Минуло несколько недель, и я успела привыкнуть к школьному распорядку прежде, чем попала в студию и познакомилась с Амброузом Эйтагоном.
Как и в большинстве закрытых школ, в Солтене ученицы группировались по домам, каждый из которых носил имя какой-нибудь греческой богини. Мы с Фатимой попали в «Артемиду», потому «обогащение учебного процесса» постигло нас одновременно. Морозным октябрьским утром, сразу после завтрака, мы метались по школьному двору, спрашивая всех встречных: «Как пройти на рисование?»
– Да где же эта студия, чтоб она сгорела! – в десятый раз воскликнула Фатима, а я отозвалась:
– Без паники, Фати, мы ее отыщем.
Едва эти слова в восьмой раз слетели с моих губ, как мимо нас, в сторону математического кабинета, пробежала девочка с большущей папкой бумаги для акварели.
– Постой! – крикнула я. – Ты на рисование бежишь, да?

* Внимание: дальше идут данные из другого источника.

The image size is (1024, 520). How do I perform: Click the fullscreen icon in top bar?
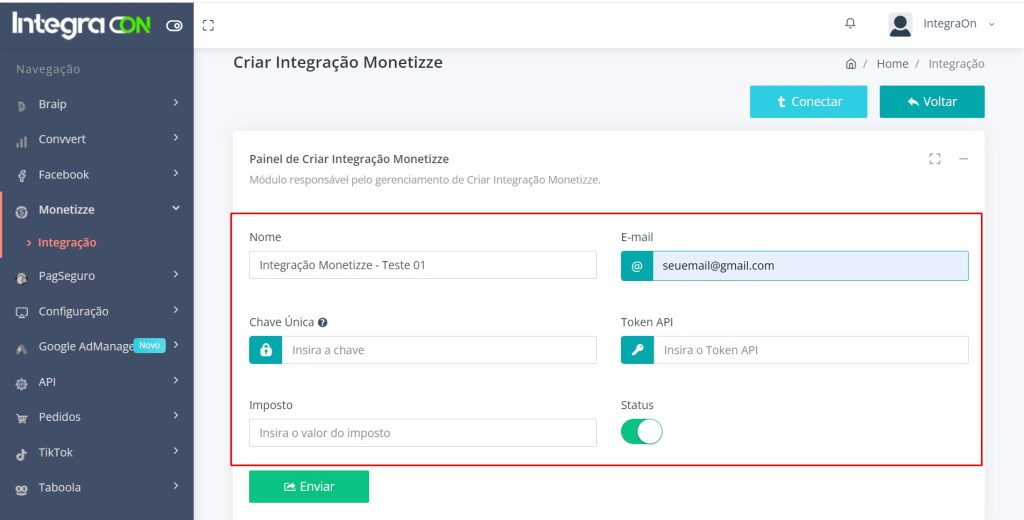(208, 25)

Она повернула к нам раскрасневшееся лицо, пропыхтела:
– Да. Опаздываю. Чего надо?
– Мы ищем студию. Можно пойти с тобой?
– Можно. Только пошевеливайтесь.
Девочка юркнула в арку в изгороди из снежноягодника, отворила деревянную дверь, раньше нами не замеченную. За дверью, вполне предсказуемо, обнаружилась лестница (никогда – ни до, ни после Солтена – я в такой отличной физической форме не была). Так вот, мы пустились бежать вверх по ступеням и преодолели два, если не три пролета, прежде чем я задалась вопросом: а куда мы вообще направляемся?

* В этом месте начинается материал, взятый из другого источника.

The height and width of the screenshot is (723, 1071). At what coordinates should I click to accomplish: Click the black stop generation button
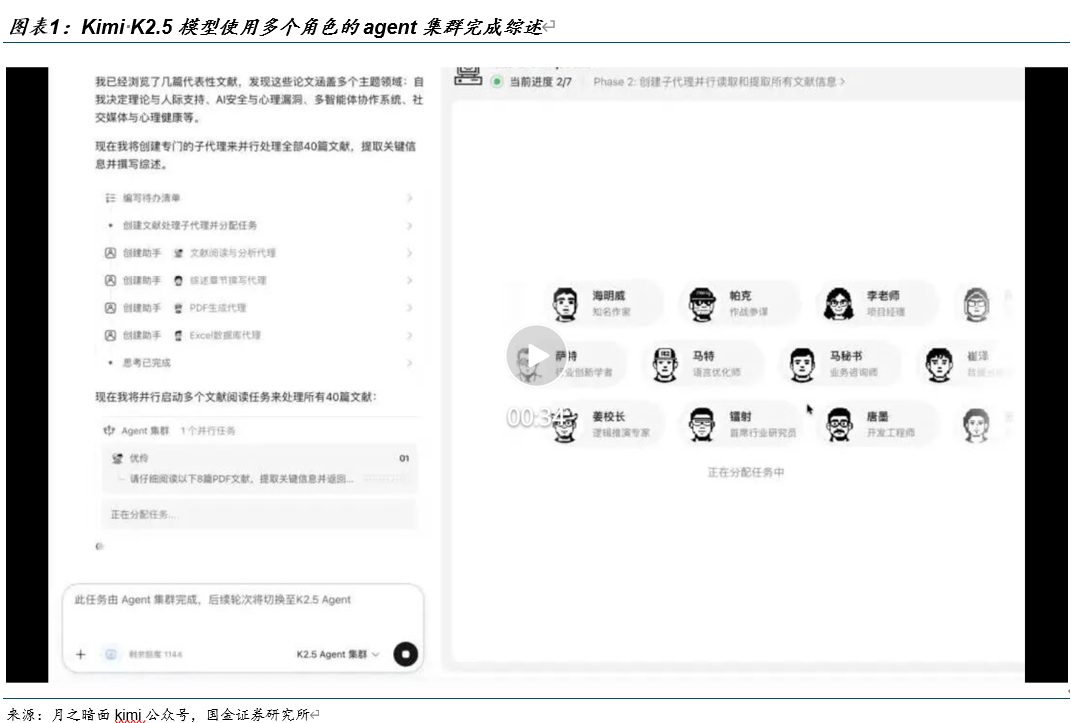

Наконец мы очутились на крохотной лестничной клетке перед стеклянной дверью. Девочка, что привела нас, дернула дверь, натянув заржавевшую пружину, и мы вступили в галерею.
Стены были низкие, а потолок как таковой вообще отсутствовал. Перекрещенные балки уходили прямо под треугольную крышу. Взгляд, оценивающий высоту этой крыши, неминуемо натыкался на бесчисленные этюды, что подсыхали, прикрепленные к балкам. Пространство было занято различными предметами – вероятно, их использовали для натюрмортов. Были здесь и пустая птичья клетка, и сломанная лютня, и чучело мартышки с мудрыми, скорбными глазами.
Солнце проникало сюда только сквозь окна верхнего света. Я поняла: студия расположена под самой крышей, в мансарде, над кабинетом математики. Потому и обычных окон нет – стены для них слишком низки. Все помещение, плотно уставленное деталями натюрмортов, увешанное картинами, залитое бледным позднеосенним светом, являло удивительный контраст с другими классными комнатами – белостенными, почти стерильными, по-казенному пустыми. Я буквально замерла в дверном проеме, щурясь и моргая.
– Амброуз, я тут запуталась… – пропищала какая-то второклашка.
Амброуз? Я вытаращила глаза. В Солтене преподавали в основном женщины, и к каждой из них следовало обращаться «мисс», независимо от фамилии и семейного положения. Ни одна из учительниц не позволяла называть себя просто по имени.
Кого же столь фамильярно назвали Аброузом? Я оглядела студию, и тут-то мне впервые предстал он – Амброуз Эйтагон.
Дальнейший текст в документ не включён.